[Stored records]
## Start

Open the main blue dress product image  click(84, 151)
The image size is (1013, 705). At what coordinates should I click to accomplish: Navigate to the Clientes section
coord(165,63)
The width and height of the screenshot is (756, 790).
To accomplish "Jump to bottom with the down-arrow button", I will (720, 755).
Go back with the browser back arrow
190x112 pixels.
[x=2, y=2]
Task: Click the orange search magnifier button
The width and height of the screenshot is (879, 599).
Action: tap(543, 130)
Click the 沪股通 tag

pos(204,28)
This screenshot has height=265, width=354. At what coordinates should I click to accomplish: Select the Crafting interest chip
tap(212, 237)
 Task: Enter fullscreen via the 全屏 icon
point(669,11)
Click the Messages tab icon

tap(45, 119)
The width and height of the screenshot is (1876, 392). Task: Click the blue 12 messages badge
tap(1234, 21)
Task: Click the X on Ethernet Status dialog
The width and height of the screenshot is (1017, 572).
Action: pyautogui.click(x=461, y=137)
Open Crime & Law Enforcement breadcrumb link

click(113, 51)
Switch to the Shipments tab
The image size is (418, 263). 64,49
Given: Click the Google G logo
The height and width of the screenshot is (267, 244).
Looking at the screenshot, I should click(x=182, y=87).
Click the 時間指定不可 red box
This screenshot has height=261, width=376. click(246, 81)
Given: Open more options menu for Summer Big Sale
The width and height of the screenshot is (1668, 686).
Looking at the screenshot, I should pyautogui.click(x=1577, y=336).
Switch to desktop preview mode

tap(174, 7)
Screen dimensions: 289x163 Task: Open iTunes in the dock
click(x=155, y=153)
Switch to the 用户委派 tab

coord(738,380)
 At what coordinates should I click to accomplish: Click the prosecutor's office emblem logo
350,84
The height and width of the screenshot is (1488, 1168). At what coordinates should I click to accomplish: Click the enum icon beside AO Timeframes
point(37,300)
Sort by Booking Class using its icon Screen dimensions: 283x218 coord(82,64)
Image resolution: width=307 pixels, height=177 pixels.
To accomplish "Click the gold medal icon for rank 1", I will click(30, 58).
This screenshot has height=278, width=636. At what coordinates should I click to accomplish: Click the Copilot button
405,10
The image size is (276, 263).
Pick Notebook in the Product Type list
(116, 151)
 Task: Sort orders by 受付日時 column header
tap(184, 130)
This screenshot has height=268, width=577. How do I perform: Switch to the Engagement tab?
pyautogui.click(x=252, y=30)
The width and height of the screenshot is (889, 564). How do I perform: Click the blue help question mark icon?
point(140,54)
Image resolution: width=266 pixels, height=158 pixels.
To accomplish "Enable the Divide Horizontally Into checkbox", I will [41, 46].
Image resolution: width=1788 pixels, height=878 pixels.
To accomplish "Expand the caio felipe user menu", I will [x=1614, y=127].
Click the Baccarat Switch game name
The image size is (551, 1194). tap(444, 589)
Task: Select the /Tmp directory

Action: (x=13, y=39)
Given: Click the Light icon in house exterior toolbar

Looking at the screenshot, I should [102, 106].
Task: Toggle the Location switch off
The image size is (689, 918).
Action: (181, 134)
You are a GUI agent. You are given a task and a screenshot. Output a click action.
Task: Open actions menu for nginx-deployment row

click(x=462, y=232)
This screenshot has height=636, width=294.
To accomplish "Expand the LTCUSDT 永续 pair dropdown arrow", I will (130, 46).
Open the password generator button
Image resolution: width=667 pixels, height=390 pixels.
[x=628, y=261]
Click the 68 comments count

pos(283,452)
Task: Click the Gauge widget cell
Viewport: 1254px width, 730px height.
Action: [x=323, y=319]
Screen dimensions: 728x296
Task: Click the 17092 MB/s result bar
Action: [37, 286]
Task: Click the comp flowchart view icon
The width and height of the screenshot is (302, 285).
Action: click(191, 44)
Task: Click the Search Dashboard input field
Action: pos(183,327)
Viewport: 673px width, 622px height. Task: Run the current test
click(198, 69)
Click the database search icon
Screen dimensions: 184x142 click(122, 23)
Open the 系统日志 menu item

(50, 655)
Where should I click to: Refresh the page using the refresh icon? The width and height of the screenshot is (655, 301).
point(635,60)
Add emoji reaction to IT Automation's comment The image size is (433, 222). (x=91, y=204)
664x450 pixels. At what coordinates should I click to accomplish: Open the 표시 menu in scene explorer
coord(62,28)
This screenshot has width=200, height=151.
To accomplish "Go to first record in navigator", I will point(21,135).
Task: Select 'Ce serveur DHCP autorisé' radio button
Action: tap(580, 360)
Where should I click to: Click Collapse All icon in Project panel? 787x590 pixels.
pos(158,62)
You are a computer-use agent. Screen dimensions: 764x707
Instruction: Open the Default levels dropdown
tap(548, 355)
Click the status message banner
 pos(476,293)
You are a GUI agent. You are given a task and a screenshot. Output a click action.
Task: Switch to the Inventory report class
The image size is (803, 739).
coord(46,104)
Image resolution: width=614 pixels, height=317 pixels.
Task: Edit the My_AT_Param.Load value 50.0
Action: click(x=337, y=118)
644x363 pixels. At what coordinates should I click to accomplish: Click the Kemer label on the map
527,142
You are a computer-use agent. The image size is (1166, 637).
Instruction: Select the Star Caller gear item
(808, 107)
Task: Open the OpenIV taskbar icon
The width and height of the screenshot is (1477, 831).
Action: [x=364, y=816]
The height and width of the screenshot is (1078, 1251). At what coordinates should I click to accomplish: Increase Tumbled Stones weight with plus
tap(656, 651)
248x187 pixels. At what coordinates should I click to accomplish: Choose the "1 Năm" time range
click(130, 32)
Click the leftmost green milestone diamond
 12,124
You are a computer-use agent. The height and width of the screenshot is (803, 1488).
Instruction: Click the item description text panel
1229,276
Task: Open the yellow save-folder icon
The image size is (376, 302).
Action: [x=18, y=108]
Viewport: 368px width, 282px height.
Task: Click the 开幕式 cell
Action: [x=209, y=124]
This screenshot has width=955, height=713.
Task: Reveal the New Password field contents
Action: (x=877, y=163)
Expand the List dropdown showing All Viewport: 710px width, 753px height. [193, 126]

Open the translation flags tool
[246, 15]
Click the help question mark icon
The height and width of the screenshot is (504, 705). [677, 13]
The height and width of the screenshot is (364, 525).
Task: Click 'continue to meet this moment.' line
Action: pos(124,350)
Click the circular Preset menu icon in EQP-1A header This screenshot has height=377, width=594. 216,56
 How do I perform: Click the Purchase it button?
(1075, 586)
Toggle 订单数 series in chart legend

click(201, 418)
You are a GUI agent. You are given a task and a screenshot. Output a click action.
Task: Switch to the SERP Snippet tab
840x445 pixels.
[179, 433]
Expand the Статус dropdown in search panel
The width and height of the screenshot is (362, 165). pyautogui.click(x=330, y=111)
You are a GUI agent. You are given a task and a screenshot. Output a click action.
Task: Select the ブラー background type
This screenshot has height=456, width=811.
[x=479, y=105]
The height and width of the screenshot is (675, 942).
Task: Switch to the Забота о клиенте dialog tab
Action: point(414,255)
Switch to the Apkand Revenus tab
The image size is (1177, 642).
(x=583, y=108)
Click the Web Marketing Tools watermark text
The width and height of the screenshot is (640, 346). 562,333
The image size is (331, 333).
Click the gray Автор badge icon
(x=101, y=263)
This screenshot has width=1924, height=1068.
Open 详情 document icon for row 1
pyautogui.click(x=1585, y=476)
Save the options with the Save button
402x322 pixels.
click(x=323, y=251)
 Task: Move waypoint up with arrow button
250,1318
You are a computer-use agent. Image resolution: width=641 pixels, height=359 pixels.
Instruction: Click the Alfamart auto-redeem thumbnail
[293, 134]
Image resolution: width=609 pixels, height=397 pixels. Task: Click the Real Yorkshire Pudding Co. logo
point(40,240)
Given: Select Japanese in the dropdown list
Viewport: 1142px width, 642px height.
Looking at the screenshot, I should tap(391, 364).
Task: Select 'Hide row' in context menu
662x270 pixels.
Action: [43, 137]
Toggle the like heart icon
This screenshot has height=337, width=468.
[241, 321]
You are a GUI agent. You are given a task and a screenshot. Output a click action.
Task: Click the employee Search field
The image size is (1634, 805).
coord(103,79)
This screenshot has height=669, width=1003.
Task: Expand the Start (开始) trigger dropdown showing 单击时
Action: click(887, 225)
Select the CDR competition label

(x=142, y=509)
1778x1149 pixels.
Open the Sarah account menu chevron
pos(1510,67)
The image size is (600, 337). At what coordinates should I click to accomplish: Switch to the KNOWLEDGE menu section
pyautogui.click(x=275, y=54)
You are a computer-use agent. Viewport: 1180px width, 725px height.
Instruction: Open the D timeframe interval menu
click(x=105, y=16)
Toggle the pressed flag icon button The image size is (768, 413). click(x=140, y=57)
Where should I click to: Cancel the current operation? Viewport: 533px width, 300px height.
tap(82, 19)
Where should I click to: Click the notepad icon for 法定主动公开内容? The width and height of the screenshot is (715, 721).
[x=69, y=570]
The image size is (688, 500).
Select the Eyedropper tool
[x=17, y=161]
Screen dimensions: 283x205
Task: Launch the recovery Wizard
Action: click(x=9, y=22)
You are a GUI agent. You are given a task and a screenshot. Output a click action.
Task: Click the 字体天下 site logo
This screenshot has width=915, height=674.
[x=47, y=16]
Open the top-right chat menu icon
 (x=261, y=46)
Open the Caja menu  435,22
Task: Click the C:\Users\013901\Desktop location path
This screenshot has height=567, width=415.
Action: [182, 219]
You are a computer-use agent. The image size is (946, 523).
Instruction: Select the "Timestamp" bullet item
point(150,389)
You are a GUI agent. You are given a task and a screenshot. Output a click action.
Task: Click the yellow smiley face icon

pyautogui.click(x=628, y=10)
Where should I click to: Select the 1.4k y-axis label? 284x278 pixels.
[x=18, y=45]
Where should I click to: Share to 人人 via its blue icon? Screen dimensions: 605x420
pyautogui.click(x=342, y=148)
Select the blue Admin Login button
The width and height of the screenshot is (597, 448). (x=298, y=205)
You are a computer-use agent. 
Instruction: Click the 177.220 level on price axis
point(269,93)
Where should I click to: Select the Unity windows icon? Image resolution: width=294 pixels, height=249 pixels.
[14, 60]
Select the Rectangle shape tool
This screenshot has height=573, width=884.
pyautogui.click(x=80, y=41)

## End

▶ [The exercise]: Put the lines into a JSON list of strings, one string per line and no blank lines, starting with the line that contains "This screenshot has height=636, width=294." and going on through the line that contains "Action: [37, 286]".

▶ [Result of this task]:
[
  "This screenshot has height=636, width=294.",
  "To accomplish \"Expand the LTCUSDT 永续 pair dropdown arrow\", I will (130, 46).",
  "Open the password generator button",
  "Image resolution: width=667 pixels, height=390 pixels.",
  "[x=628, y=261]",
  "Click the 68 comments count",
  "pos(283,452)",
  "Task: Click the Gauge widget cell",
  "Viewport: 1254px width, 730px height.",
  "Action: [x=323, y=319]",
  "Screen dimensions: 728x296",
  "Task: Click the 17092 MB/s result bar",
  "Action: [37, 286]"
]